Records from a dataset
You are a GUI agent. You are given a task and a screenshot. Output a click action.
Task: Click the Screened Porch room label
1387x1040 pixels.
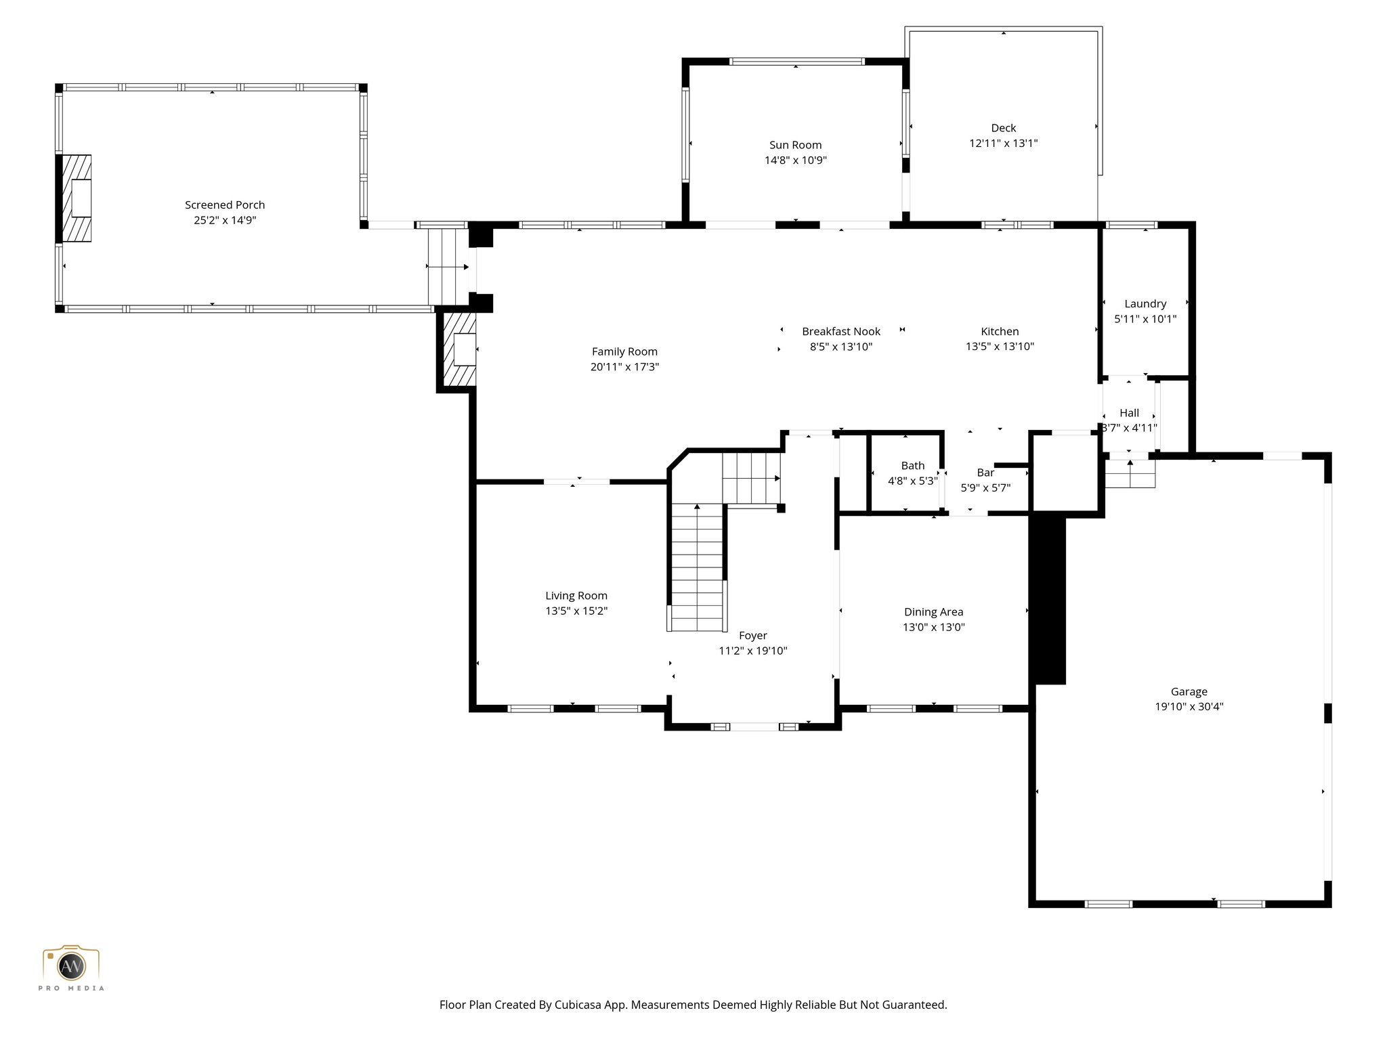point(225,204)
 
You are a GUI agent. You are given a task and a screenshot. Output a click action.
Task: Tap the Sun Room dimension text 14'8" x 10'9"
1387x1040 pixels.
point(795,160)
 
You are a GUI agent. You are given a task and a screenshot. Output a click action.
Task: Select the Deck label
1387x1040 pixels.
point(1003,128)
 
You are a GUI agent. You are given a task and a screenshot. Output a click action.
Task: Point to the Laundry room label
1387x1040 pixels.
point(1145,304)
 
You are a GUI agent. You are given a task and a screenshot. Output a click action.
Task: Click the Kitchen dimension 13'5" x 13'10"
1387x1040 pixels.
point(1000,347)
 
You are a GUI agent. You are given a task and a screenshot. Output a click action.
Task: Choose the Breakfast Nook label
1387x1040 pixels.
point(841,332)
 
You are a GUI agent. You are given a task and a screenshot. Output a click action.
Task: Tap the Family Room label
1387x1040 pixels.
point(624,351)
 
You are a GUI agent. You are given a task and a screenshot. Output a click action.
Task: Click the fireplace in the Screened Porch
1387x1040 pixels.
point(77,198)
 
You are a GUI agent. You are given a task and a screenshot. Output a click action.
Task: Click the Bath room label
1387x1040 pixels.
point(912,466)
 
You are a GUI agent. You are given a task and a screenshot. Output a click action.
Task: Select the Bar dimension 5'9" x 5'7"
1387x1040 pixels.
point(985,488)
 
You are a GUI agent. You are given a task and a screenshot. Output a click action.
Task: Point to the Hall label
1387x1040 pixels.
point(1129,413)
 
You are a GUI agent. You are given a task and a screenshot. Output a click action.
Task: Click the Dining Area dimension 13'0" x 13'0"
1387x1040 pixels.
point(933,627)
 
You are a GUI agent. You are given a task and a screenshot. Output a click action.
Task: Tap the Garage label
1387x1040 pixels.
point(1189,692)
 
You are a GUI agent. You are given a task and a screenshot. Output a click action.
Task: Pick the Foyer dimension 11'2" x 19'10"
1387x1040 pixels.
point(752,651)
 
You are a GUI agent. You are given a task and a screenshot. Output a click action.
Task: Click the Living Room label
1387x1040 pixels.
point(576,596)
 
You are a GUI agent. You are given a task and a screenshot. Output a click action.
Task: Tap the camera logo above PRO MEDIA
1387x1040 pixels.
point(71,964)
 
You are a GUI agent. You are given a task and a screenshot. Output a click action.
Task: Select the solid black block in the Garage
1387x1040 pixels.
point(1048,599)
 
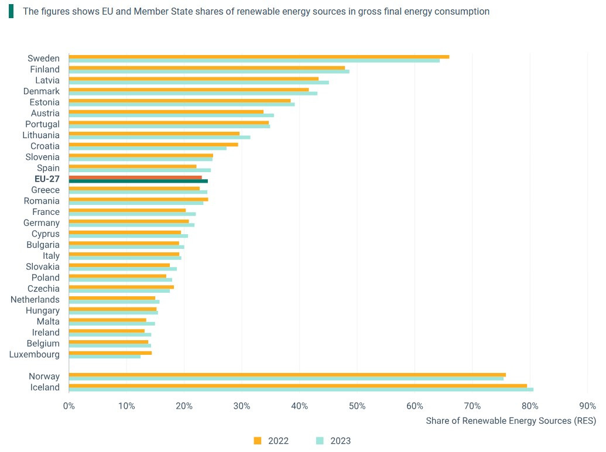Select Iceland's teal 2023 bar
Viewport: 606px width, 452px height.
pos(301,389)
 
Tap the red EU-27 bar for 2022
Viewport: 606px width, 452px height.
pos(135,177)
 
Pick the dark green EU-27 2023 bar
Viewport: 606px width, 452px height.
pos(138,182)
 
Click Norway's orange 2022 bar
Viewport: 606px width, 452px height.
pos(287,375)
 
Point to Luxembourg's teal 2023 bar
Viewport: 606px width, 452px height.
pos(105,357)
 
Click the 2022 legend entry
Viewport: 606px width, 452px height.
pos(272,441)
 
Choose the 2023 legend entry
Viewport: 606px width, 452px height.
pos(334,441)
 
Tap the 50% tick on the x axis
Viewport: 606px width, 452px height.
pos(357,406)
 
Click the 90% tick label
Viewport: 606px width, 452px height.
pos(587,406)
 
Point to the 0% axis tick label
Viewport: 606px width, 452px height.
pos(69,406)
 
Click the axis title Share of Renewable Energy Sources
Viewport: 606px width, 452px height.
pos(511,421)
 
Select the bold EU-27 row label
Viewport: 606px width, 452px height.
pos(47,179)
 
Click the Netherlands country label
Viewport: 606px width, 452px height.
pos(35,300)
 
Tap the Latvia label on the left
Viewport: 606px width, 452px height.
pos(47,80)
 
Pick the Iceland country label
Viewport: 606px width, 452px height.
pos(44,388)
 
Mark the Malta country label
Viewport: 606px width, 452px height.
pos(48,321)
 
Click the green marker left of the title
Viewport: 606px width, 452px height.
pos(11,12)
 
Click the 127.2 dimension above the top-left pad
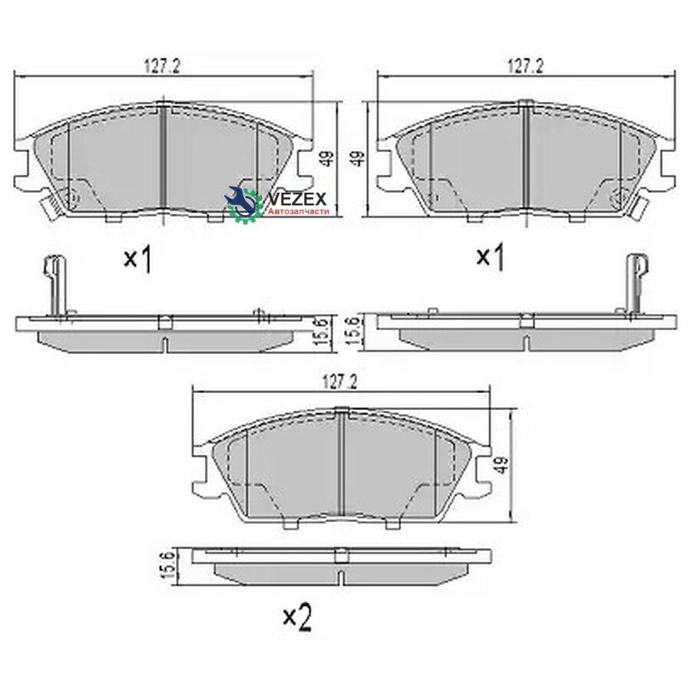[x=162, y=67]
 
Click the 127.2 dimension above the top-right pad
[x=525, y=66]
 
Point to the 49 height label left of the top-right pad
[x=360, y=158]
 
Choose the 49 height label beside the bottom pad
[x=501, y=465]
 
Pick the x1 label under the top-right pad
[x=491, y=257]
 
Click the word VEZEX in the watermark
[x=296, y=199]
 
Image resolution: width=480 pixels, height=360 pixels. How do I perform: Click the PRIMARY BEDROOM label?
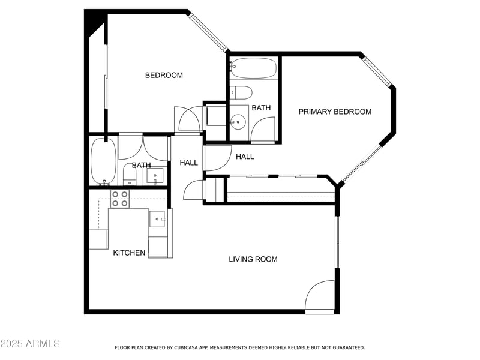pyautogui.click(x=335, y=112)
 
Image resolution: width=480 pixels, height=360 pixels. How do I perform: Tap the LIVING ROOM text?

→ Your instructions:
Give every line of the items above as a JSON list of strings, one string per line, leaving out blank lines and the pictures.

→ Task response:
[
  "You are a GUI agent. You are given a task and a screenshot. Output a click action.",
  "Task: Click the Screened Porch room label",
  "1387x1040 pixels.",
  "point(225,204)",
  "You are a GUI agent. You are given a task and a screenshot. Output a click action.",
  "Task: Tap the Sun Room dimension text 14'8\" x 10'9\"",
  "1387x1040 pixels.",
  "point(795,160)",
  "You are a GUI agent. You are given a task and a screenshot. Output a click action.",
  "Task: Select the Deck label",
  "1387x1040 pixels.",
  "point(1003,128)",
  "You are a GUI agent. You are given a task and a screenshot. Output a click action.",
  "Task: Point to the Laundry room label",
  "1387x1040 pixels.",
  "point(1145,304)",
  "You are a GUI agent. You are given a task and a screenshot. Output a click action.",
  "Task: Click the Kitchen dimension 13'5\" x 13'10\"",
  "1387x1040 pixels.",
  "point(1000,347)",
  "You are a GUI agent. You are given a task and a screenshot. Output a click action.",
  "Task: Choose the Breakfast Nook label",
  "1387x1040 pixels.",
  "point(841,332)",
  "You are a GUI agent. You are given a task and a screenshot. Output a click action.",
  "Task: Tap the Family Room label",
  "1387x1040 pixels.",
  "point(624,351)",
  "You are a GUI agent. You are given a task and a screenshot. Output a click action.",
  "Task: Click the fireplace in the Screened Porch",
  "1387x1040 pixels.",
  "point(77,198)",
  "You are a GUI agent. You are given a task and a screenshot. Output a click action.",
  "Task: Click the Bath room label",
  "1387x1040 pixels.",
  "point(912,466)",
  "You are a GUI agent. You are given a task and a screenshot. Output a click action.",
  "Task: Select the Bar dimension 5'9\" x 5'7\"",
  "1387x1040 pixels.",
  "point(985,488)",
  "You are a GUI agent. You are given a task and a screenshot. Output a click action.",
  "Task: Point to the Hall label",
  "1387x1040 pixels.",
  "point(1129,413)",
  "You are a GUI agent. You are given a task and a screenshot. Output a click action.",
  "Task: Click the Dining Area dimension 13'0\" x 13'0\"",
  "1387x1040 pixels.",
  "point(933,627)",
  "You are a GUI agent. You are given a task and a screenshot. Output a click action.",
  "Task: Tap the Garage label",
  "1387x1040 pixels.",
  "point(1189,692)",
  "You are a GUI agent. You are given a task and a screenshot. Output a click action.",
  "Task: Pick the Foyer dimension 11'2\" x 19'10\"",
  "1387x1040 pixels.",
  "point(752,651)",
  "You are a GUI agent. You are given a task and a screenshot. Output a click action.",
  "Task: Click the Living Room label",
  "1387x1040 pixels.",
  "point(576,596)",
  "You are a GUI agent. You are given a task and a screenshot. Output a click action.",
  "Task: Tap the camera logo above PRO MEDIA",
  "1387x1040 pixels.",
  "point(71,964)",
  "You are a GUI agent. You are given a task and a screenshot. Output a click action.",
  "Task: Select the solid black block in the Garage",
  "1387x1040 pixels.",
  "point(1048,599)",
  "Select Iceland's teal 2023 bar",
  "Viewport: 606px width, 452px height.",
  "pos(301,389)",
  "Tap the red EU-27 bar for 2022",
  "Viewport: 606px width, 452px height.",
  "pos(135,177)",
  "Pick the dark green EU-27 2023 bar",
  "Viewport: 606px width, 452px height.",
  "pos(138,182)",
  "Click Norway's orange 2022 bar",
  "Viewport: 606px width, 452px height.",
  "pos(287,375)",
  "Point to Luxembourg's teal 2023 bar",
  "Viewport: 606px width, 452px height.",
  "pos(105,357)",
  "Click the 2022 legend entry",
  "Viewport: 606px width, 452px height.",
  "pos(272,441)",
  "Choose the 2023 legend entry",
  "Viewport: 606px width, 452px height.",
  "pos(334,441)",
  "Tap the 50% tick on the x axis",
  "Viewport: 606px width, 452px height.",
  "pos(357,406)",
  "Click the 90% tick label",
  "Viewport: 606px width, 452px height.",
  "pos(587,406)",
  "Point to the 0% axis tick label",
  "Viewport: 606px width, 452px height.",
  "pos(69,406)",
  "Click the axis title Share of Renewable Energy Sources",
  "Viewport: 606px width, 452px height.",
  "pos(511,421)",
  "Select the bold EU-27 row label",
  "Viewport: 606px width, 452px height.",
  "pos(47,179)",
  "Click the Netherlands country label",
  "Viewport: 606px width, 452px height.",
  "pos(35,300)",
  "Tap the Latvia label on the left",
  "Viewport: 606px width, 452px height.",
  "pos(47,80)",
  "Pick the Iceland country label",
  "Viewport: 606px width, 452px height.",
  "pos(44,388)",
  "Mark the Malta country label",
  "Viewport: 606px width, 452px height.",
  "pos(48,321)",
  "Click the green marker left of the title",
  "Viewport: 606px width, 452px height.",
  "pos(11,12)",
  "Click the 127.2 dimension above the top-left pad",
  "[x=162, y=67]",
  "Click the 127.2 dimension above the top-right pad",
  "[x=525, y=66]",
  "Point to the 49 height label left of the top-right pad",
  "[x=360, y=158]",
  "Choose the 49 height label beside the bottom pad",
  "[x=501, y=465]",
  "Pick the x1 label under the top-right pad",
  "[x=491, y=257]",
  "Click the word VEZEX in the watermark",
  "[x=296, y=199]",
  "Image resolution: width=480 pixels, height=360 pixels. How do I perform: Click the PRIMARY BEDROOM label?",
  "pyautogui.click(x=335, y=112)",
  "Image resolution: width=480 pixels, height=360 pixels. How do I perform: Tap the LIVING ROOM text?"
]